The Caspian Sea’s First Hope Spot Highlights Protecting Critically Endangered Sturgeons
November 8, 2019
(Caspian Sea, Azerbaijan)
The Caspian Sea is the largest inland body of water on Earth and a precious, yet fragile place for approximately 400 endemic species. The sea was once teeming with life and supplied sturgeon (Acipenseridae), trout (Oncorhynchus mykiss) and salmon (S. ciscaucasicus) for the inland European fisheries in the middle ages. Unfortunately, this region has struggled with a “tragedy of the commons”, with several sturgeon species currently in danger of extinction due to pollution and illegal fishing along the shores of the five countries that surround the sea.
However, Azerbaijan has been making major moves to preserve the health of this unique body of water: in September 2018, the government established the Ghizilagaj National Park, making it the very first marine park in the entire Caspian Sea.
Why is this so monumental? Conservation for the Caspian Sea is crucial: it remains the most abundant home for seven species of the critically endangered sturgeon, and it’s perhaps the most important location for wintering and breeding aquatic birds in the Western Palearctic zone.
Mission Blue is proud to declare the Ghizilagaj Reserve National Park has been named Mission Blue’s first Hope Spot in the Caspian Sea– and the very first Hope Spot with no connection to the ocean. Mission Blue also commends the efforts of The Blue Marine Foundation and International Dialogue for Environmental Action (IDEA); two organizations advocating for the preservation of the Caspian Sea and the life within it, and educate local youth on the importance of marine conservation.
Dr. Sylvia Earle, Founder of Mission Blue, says, “It’s up to us to stand up and use the knowledge we have to turn things around for the planet. I’m so proud of the work of Blue Marine Foundation and IDEA to push for marine reserves and educate young people on the importance of protecting their blue backyards for future generations.”
The Azerbaijan government established a marine protected area (MPA), added on to the Ghizilagaj National Park with an IUCN Category 2 protection status. The MPA contains the wetlands that serve as a vital breeding and wintering location for marine birds. However, Hope Spot Champions Rory Moore and Surkhay Shukurov note that more resources are necessary for further protection of the wetlands and Park from pollution (including runoff from agriculture, as the Caspian Sea has no outflow to the ocean) and illegal fishing. However, they are optimistic that the new Hope Spot designation will spark a new wave of conservation efforts throughout the rest of the Caspian Sea.
Leyla Aliyeva, Founder of IDEA, said: “This is a major step forward in our efforts to save the Caspian and its unique species, and we are extremely proud that Azerbaijan was the first country in the region to adopt such measures.”
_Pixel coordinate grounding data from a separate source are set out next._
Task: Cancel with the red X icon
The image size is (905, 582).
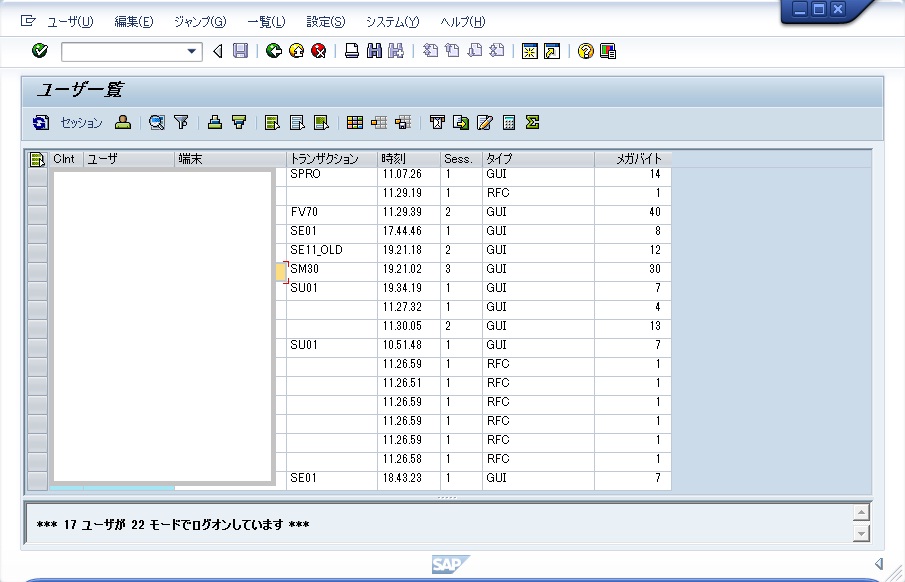Action: click(318, 53)
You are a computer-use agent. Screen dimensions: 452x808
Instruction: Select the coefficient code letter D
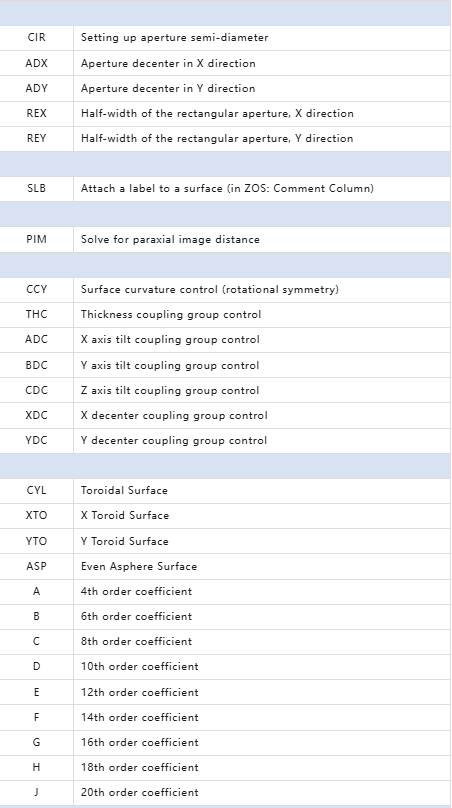[x=37, y=667]
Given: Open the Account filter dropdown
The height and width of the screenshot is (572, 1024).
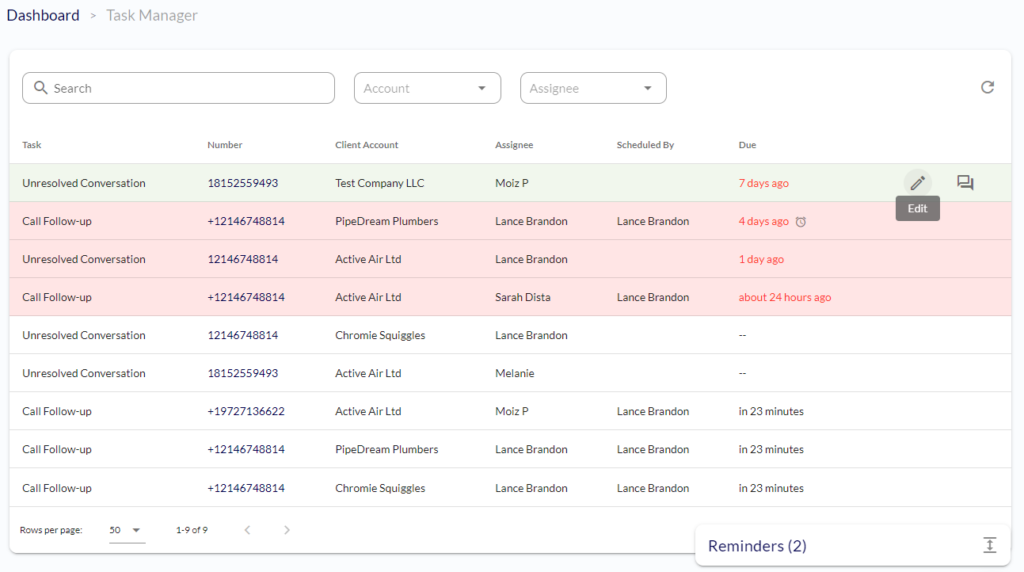Looking at the screenshot, I should coord(427,88).
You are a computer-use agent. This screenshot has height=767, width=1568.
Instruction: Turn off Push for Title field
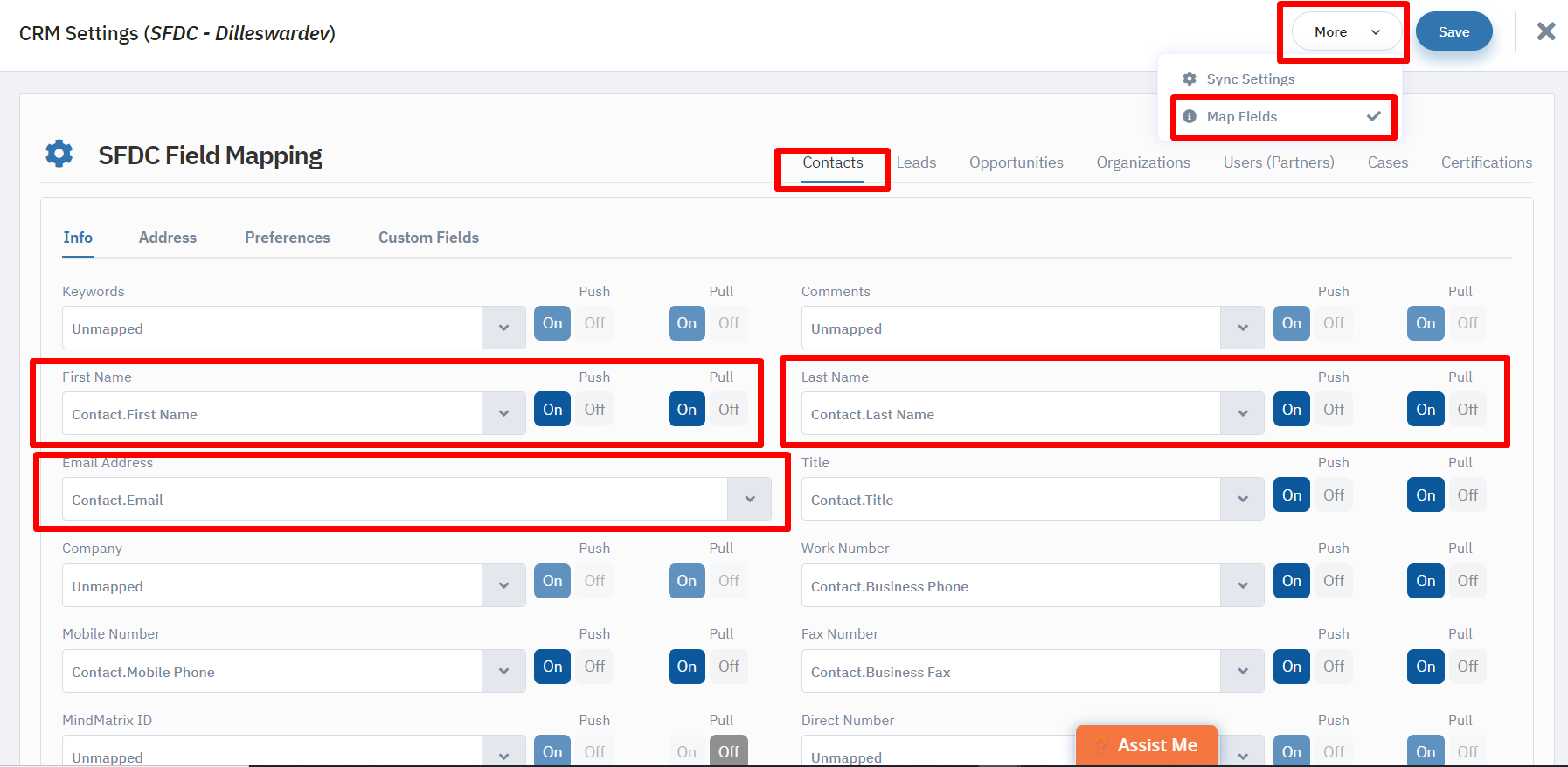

Rory Moore, Senior Projects Manager at Blue Marine Foundation said: “If it can work in Ghizilagaj, there’s no reason why it can’t work throughout the rest of the Caspian Sea, touching Iran, Russia, Kazakhstan and Turkmenistan.” He continues, “There is an ingrained conservation theory in the region that the breeding and reintroduction of fish will solve the problem. It is unlikely that it will. The key is that Blue Marine Foundation and IDEA are working together to restore habitats and protect important marine areas (like the Ghizilagaj National Park) which we believe will ultimately reverse the decline of Caspian marine life.”
The right framework is already in place. Earlier in 2019, the nations surrounding the Caspian Sea agreed on renewing the 10-year moratorium on sturgeon fishing at the Commission for the Conservation, Sustainable Use of Marine Resources and Management of Joint Stocks, held in Baku, the capitol of Azerbaijan. With the right resources, Azerbaijan and the rest of the Caspian Sea nations can band together to save the sturgeon and preserve the enigmatic, beautiful Sea for generations to come.
About Blue Marine Foundation
Known as BLUE, this UK registered charity was set up in 2010 by some of the team behind the award-winning documentary film ‘The End of the Line’. BLUE is dedicated to creating marine reserves and establishing sustainable models of fishing. Its mission is to campaign against over-fishing and for the effective protection of 30% of the world’s oceans by 2030.
IDEA is an NGO founded in 2011 by Azerbaijani social and environmental activist, artist and poet Leyla Aliyeva with the vision to protect the rich nature of Azerbaijan and the greater Caucasus region, and to preserve it for future generations by promoting public awareness and action on environmental challenges. IDEA is the champion of the green movement in Azerbaijan, a regional hub for environmental activities and a reliable partner to prominent international organizations such as UNEP, FAO, UNDP, IUCN and WWF.